2008-01-24 16:43:45 | Weblog
             主日礼拝(公現後第二主日)      2008.1.13
               「あなたは小犬だ」 マタイ15:21-28

 Ⅰ導入部
 おはようございます。今日も愛する兄弟姉妹と共に礼拝をささげることができますことを感謝致します。2008年の1年も毎週の礼拝を大切にして歩ませていただきたいと願わされています。

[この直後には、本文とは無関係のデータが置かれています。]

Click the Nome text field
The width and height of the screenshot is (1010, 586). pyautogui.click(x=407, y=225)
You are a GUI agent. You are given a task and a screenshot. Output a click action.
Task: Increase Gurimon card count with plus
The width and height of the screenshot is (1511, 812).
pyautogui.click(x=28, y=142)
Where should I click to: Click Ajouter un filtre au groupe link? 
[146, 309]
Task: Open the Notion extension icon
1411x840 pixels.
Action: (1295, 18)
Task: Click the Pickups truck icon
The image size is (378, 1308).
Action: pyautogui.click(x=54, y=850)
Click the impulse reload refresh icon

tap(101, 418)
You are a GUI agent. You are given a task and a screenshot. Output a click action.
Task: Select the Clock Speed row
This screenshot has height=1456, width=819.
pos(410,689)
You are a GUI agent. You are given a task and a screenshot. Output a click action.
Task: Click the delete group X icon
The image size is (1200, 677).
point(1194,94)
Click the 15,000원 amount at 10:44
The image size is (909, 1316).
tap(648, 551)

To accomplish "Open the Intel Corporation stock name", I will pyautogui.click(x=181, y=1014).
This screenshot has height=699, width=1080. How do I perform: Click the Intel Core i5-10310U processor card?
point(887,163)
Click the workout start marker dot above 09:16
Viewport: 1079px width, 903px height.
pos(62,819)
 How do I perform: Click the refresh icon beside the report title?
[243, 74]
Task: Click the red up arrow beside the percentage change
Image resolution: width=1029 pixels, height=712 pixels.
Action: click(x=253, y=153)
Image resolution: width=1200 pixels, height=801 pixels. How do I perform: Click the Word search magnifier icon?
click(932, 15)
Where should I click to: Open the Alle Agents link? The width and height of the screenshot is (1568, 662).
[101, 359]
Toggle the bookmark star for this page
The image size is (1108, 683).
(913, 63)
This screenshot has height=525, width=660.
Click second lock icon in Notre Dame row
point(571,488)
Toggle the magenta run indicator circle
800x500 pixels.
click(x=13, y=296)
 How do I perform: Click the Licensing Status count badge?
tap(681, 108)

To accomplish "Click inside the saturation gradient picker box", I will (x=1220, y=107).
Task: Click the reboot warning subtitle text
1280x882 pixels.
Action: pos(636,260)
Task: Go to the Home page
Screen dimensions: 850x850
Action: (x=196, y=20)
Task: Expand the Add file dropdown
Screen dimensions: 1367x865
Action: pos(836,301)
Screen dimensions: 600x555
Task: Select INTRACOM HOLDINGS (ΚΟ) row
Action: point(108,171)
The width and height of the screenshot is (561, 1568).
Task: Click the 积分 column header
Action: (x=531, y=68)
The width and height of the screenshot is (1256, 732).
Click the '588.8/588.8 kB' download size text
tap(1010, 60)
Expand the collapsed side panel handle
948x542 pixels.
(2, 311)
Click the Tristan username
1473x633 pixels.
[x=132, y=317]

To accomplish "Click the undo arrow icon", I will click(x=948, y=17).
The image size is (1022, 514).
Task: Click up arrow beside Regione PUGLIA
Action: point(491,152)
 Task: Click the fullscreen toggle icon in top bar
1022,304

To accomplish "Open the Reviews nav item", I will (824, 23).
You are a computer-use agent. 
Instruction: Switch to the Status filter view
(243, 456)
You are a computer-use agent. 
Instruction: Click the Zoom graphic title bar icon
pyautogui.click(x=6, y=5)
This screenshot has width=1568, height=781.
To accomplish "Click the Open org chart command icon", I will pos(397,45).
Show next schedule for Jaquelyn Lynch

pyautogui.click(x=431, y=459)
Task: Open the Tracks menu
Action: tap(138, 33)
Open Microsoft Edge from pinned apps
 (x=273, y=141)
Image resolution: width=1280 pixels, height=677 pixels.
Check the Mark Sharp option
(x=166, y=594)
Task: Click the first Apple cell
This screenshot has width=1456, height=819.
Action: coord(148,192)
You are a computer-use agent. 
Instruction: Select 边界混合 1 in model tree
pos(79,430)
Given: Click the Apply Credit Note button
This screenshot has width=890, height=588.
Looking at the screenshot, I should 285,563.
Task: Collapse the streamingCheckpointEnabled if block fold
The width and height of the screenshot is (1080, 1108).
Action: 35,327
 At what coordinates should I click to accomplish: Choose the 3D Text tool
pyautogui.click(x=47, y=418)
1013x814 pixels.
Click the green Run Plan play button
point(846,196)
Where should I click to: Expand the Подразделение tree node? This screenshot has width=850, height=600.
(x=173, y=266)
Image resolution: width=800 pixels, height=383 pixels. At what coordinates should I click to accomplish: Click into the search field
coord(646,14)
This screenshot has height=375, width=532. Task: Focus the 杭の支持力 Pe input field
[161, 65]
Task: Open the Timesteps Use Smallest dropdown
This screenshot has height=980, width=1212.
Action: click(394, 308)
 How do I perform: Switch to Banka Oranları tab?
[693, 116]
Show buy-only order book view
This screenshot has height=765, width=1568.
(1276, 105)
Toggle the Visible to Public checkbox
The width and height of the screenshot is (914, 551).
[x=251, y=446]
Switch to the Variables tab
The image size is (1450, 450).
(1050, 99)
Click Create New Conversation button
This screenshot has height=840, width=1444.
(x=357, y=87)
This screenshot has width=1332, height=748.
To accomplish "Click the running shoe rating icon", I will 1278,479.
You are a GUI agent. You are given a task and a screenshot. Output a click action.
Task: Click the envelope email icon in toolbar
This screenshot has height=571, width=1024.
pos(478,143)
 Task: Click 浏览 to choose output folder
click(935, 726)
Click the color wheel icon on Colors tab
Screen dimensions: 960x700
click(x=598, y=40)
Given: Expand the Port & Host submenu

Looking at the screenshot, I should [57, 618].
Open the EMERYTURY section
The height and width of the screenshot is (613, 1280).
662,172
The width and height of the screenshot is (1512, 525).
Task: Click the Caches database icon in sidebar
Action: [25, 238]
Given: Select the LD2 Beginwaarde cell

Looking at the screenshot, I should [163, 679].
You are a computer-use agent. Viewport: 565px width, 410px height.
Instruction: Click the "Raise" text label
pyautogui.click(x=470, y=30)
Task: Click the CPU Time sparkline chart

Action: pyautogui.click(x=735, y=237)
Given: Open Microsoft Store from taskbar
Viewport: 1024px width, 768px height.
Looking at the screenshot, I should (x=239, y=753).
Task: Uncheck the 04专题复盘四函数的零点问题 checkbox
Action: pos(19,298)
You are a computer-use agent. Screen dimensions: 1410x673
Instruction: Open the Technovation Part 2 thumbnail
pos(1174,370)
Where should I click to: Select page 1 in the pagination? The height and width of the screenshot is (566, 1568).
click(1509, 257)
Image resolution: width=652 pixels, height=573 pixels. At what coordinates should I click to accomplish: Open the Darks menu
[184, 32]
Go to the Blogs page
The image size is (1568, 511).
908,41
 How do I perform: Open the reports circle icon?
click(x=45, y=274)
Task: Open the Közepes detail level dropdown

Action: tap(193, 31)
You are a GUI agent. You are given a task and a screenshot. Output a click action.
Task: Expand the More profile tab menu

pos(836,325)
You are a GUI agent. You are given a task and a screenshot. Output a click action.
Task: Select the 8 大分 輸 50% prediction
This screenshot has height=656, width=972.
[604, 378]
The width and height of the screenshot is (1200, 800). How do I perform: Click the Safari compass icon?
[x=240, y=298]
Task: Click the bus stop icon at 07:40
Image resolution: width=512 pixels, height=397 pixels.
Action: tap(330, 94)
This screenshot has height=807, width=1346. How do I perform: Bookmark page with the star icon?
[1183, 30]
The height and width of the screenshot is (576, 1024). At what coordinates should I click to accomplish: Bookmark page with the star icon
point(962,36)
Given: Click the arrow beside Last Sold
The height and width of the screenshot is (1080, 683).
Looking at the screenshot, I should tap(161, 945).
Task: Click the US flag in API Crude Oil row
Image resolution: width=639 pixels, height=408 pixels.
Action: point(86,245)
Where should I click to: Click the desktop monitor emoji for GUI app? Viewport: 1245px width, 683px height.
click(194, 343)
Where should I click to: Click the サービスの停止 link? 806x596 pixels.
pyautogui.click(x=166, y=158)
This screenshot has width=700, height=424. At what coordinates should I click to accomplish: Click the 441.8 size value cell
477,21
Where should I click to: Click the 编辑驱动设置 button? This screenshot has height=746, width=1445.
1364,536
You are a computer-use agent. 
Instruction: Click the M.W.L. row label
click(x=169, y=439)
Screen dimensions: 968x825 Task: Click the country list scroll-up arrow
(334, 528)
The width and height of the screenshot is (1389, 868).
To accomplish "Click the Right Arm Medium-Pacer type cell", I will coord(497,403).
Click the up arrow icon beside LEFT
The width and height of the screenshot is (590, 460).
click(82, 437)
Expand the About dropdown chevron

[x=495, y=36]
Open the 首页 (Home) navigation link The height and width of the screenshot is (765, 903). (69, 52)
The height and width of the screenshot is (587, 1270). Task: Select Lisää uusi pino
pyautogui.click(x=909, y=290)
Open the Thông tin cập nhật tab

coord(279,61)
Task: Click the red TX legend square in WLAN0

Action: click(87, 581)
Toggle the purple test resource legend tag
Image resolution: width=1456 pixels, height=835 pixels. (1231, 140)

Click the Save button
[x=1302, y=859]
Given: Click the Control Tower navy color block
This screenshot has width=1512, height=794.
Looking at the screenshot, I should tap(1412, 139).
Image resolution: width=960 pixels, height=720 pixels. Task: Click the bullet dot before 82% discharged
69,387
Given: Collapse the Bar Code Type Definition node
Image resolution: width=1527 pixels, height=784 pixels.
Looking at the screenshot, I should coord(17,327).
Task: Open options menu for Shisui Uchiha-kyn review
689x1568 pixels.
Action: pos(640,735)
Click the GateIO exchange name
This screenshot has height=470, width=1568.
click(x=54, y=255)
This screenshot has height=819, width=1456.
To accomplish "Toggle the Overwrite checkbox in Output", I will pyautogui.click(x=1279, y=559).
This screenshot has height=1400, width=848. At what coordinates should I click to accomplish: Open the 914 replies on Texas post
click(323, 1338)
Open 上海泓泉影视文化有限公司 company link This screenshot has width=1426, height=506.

 お正月と言えば、年賀状というのが日本の特徴かも知れません。年に一度、いろいろな方々の様子を知ることができる唯一のものだと思います。昨年は私の父が亡くなりましたので、年賀状は出しませんでした。ですから、今回家族写真は2年ぶりになりますので、子どもたちの成長に驚いている方々がおられました。私たちも西和教会で交わらせていただいた兄弟姉妹の子どもたちの写真を楽しみにしています。
 今年の1月1日の元旦礼拝を終えて、年賀状をさっと見ておりましたら、吉永小百合という方から自筆のものがありました。お母さんと子どもの写真が載っていて、文章もあり、最後に吉永小百合とあり、どこの吉永さんかと考えて、「ええっ、吉永小百合、あの吉永小百合、テレビの宣伝や映画に出ている?」いったい青葉台教会とどういう関係なのだろうと考えて、表を見ましたら日本郵政グループとあり、日本郵政グループの宣伝と吉永小百合さんの映画のアピールだったのです。 今年、びっくりするような方から年賀状が届きましたでしょうか。たとえそのようなものがなくても私たちは世界一有名で、私たちを愛しておられるイエス様からのラブレター、聖書が与えられています。今日も神様からのラブレターである聖書から神様の恵みに触れたいと思います。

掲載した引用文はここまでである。